▸ **SELECTED EXCERPT**
● ● ● ●
The Tenderloin is one of San Francisco’s most under-explored neighborhoods. Despite the neighborhood’s rich history, thriving arts scene and diverse array of restaurants, many visitors to San Francisco never step foot inside the 31 blocks that make up the Tenderloin—meaning they miss out on experiencing one of the fascinating aspects of the city.
The Airbnb community is working to change that. Recently, more than 100 Airbnb hosts, friends, and neighbors joined together to learn more about some of the businesses and sites that make the Tenderloin so unique.
Welcome to the Tenderloin…
An exhibit at the Tenderloin Museum highlights the neighborhood’s history and evolution
The night began at the jazzy Black Cat bar, where Airbnb host Karen Cancino helped welcome attendees and organized a clothing drive to benefit the St. Boniface Catholic Church, which helps those experiencing homelessness in the community. The new addition to the event was welcomed by fellow hosts.
Then the tour headed to 826 Valencia, a writing, tutoring, and publishing non-profit that helps under-resourced elementary students in the neighborhood.
Airbnb hosts explore 826 Valencia
Located inside a whimsical pirate store, 826 Valencia offers a fun space for kids to develop their creative writing skills, and even publish their work.
Caroline Kangas, 826 Valencia’s store manager, was happy to have an opportunity to showcase the unique space and share her views on the neighborhood.
Caroline Kangas shares 826 Valencia’s mission with merchant walk attendees
“In the Tenderloin, people constantly look out for each other,” she said. “There’s a strong sense of community here.”
● ● ● ●
▸ **MATERIAL SHOWN**
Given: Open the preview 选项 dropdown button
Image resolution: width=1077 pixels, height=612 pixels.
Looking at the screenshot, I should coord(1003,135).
● ● ● ●
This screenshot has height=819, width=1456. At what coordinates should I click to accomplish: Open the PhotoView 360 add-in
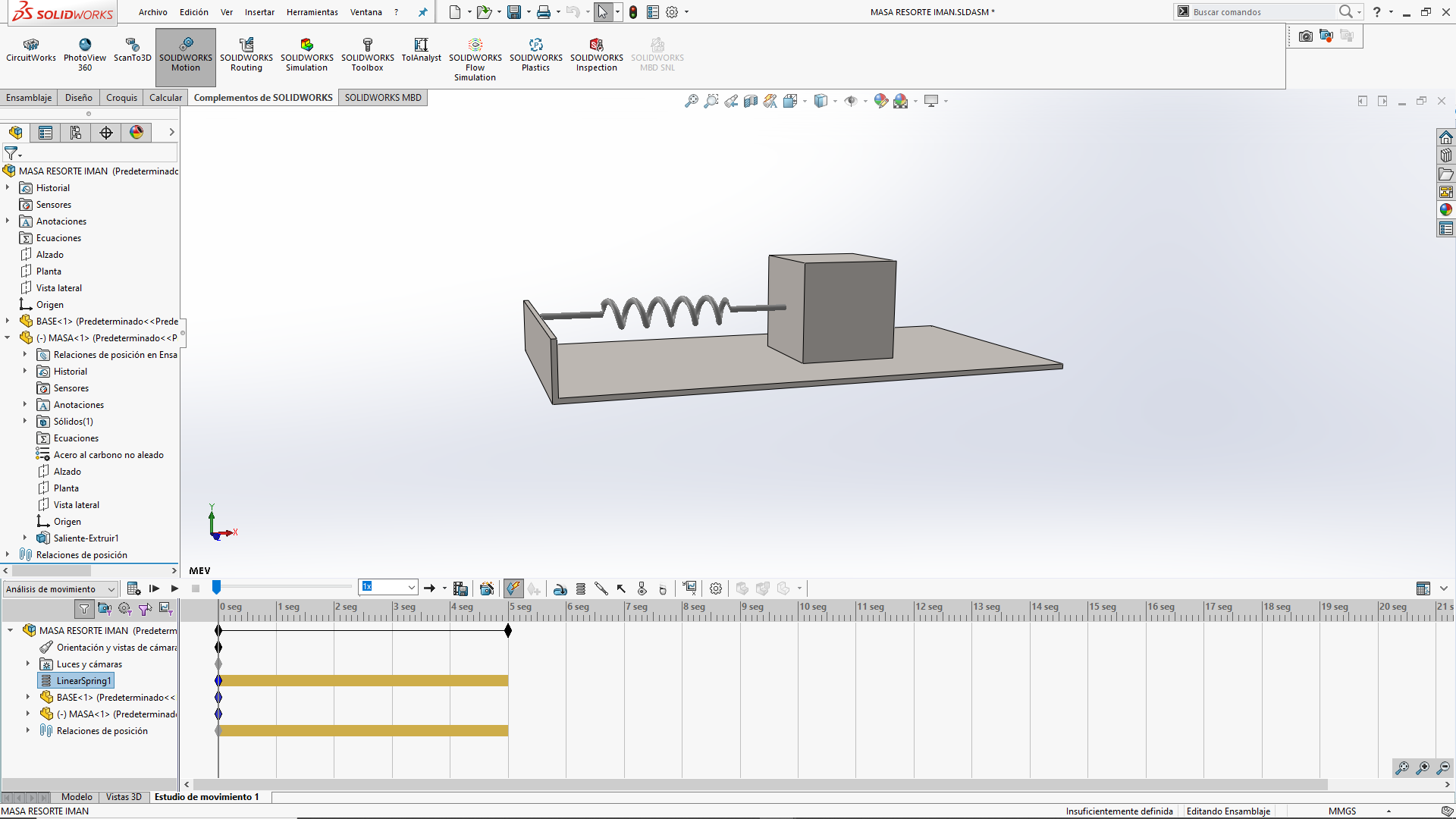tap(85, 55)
● ● ● ●
▸ **EXERCISE DETAILS**
Extend the piece on the Airbnb hosts' walk through the Tenderloin, picking up after its final line. The material plays no part in what comes next.

▸ **RESULT BELOW**
Between stops, our group admired some of the Tenderloin’s famous murals—like “The Gift You Take is Equal to the Gift You Make,” by artist Marta Ayala, which celebrates how members of the community connect with one another.
The group learns more about “The Gift You Take is Equal to the Gift You Make,” a mural by Marta Ayala
“It’s critical to contribute and participate in the neighborhood by supporting the organizations and services the neighborhood provides,” said Amelia, a Tenderloin resident.
At Fleet Wood, an art gallery and boutique specializing in screen printing and selling goods made locally in the Bay Area, guests were welcomed by owner Nicole Schwieterman. “A lot of people don’t know about the Tenderloin—where to go, what cool shops to check out, so I enjoy seeing the positive reactions [from visitors], who are like tourists in their own town!”
Posters portraying the history of the Tenderloin are displayed along Eddy Street
After heading down Eddy Street, the tour came to an end at the Tenderloin Museum.
SF Recovery Theatre provided a musical backdrop for visitors, who enjoyed treats from CHEFS (Conquering Homelessness through Employment in Food Services), Saigon Sandwiches and Soul Food City while exploring the museum.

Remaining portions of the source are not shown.